None of the stories are new (some of the authors, like Anne McCaffrey and Roger Zelazny, are dead!), but they all look like they will be interesting.
Hell, I think I was just taken in by the cover. I didn't even realize this was a reprint anthology. I still have faith that it will be entrancing.
The second book on my stack is 61 Hours, by Lee Child. It's another "Reacher" novel, but since I'm not familiar with the series at all, that doesn't mean anything to me (and maybe not even to you).
The main character's name is Jack Reacher, and it's a suspense novel of some kind. What attracted me to this book?
Child has appeared a couple of times on the hilarious Fox News late-night show Red Eye, and he is a great interview. Funny and engaging, he pretty much sold me on the book. Let's hope it lives up to all of that.
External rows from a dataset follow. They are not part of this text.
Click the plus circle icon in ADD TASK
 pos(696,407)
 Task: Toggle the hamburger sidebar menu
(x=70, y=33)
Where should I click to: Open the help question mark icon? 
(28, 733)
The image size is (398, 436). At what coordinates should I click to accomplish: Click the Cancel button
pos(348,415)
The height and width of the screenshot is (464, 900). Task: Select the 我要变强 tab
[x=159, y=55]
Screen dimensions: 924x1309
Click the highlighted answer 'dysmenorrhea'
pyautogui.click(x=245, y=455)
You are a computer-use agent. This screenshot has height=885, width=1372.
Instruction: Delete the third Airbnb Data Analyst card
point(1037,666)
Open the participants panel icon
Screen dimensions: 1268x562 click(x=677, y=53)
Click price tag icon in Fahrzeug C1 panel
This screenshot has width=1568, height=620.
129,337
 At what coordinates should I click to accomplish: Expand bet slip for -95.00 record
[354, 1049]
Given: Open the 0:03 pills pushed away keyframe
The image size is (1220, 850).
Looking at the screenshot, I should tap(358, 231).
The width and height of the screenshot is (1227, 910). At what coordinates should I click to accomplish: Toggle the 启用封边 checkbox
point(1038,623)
It sounds like it will, though. And it takes place in my old neck of the woods! Well, kind of. South Dakota instead of Iowa. And a snowbound South Dakota, no less. The description sounds exciting.
The third book is from one of my favourite suspense writers, Tess Gerritsen (who I've mentioned a few times on this blog). Her new Jane Rizzoli/Maura Isles novel is Ice Cold, and it looks like Gerritsen's leaving the warm (or, I guess, sometimes cold) confines of Boston to head out west. Maura Isles, at a conference in Wyoming, goes on an impromptu ski trip with her colleagues when their SUV breaks down. They stumble upon an abandoned village in the Wyoming wilds. (I must be heating up this summer, as my tastes in reading seem to have a cold bent to them).
I do go into all of the books I'm going to review with an open mind, but Gerritsen has never disappointed me, and I don't expect her to this time, either. Hopefully the Rizzoli/Isles TV series that's coming on to TNT will be shown up here in Canada too!
Finally, we have Lisa Gardner's latest thriller, Live to Tell. I fully admit that I wasn't that impressed with The Neighbor, but I was impressed enough (and heard enough good things about Gardner from various "unbiased" sources) that I'm willing to give her another try.
This is another Detective D.D. Warren novel, and I hope she's given a bit more character in this one than the last one. It looks very intricate, almost as much as The Neighbor was. We'll see whether it holds up better than the other one.
Before I get to all of that, though, I have a library book I have to get through, which I wasn't expecting to be ready quite this soon. I've loved Connie Willis' short stories every time I read them, but she hasn't written a novel since 2002. I loved her book To Say Nothing of the Dog, a time travel Victorian romp.
Her latest is Blackout (that's the American cover, and apparently I have the British cover, which I like a lot more), and it's another time travel book, though this one is definitely not a comedy of manners (or at least not so far). Again, the subject is World War II (the time travellers in Dog were trying to get to Coventry in World War II), but this one seems to be a bit darker, a study of ordinary heroism as things are going wrong in the time travel laboratories of 2060 Oxford.
I wonder if this is the same "world" as To Say Nothing of the Dog? Late 21st century time travel is very similar. I don't remember much of the first book, so I don't know if I'll be able to recognize whether or not it's the same world.
Either way, I know the book will have Willis' trademark wit and excellent storytelling.
I'm greatly looking forward to them all!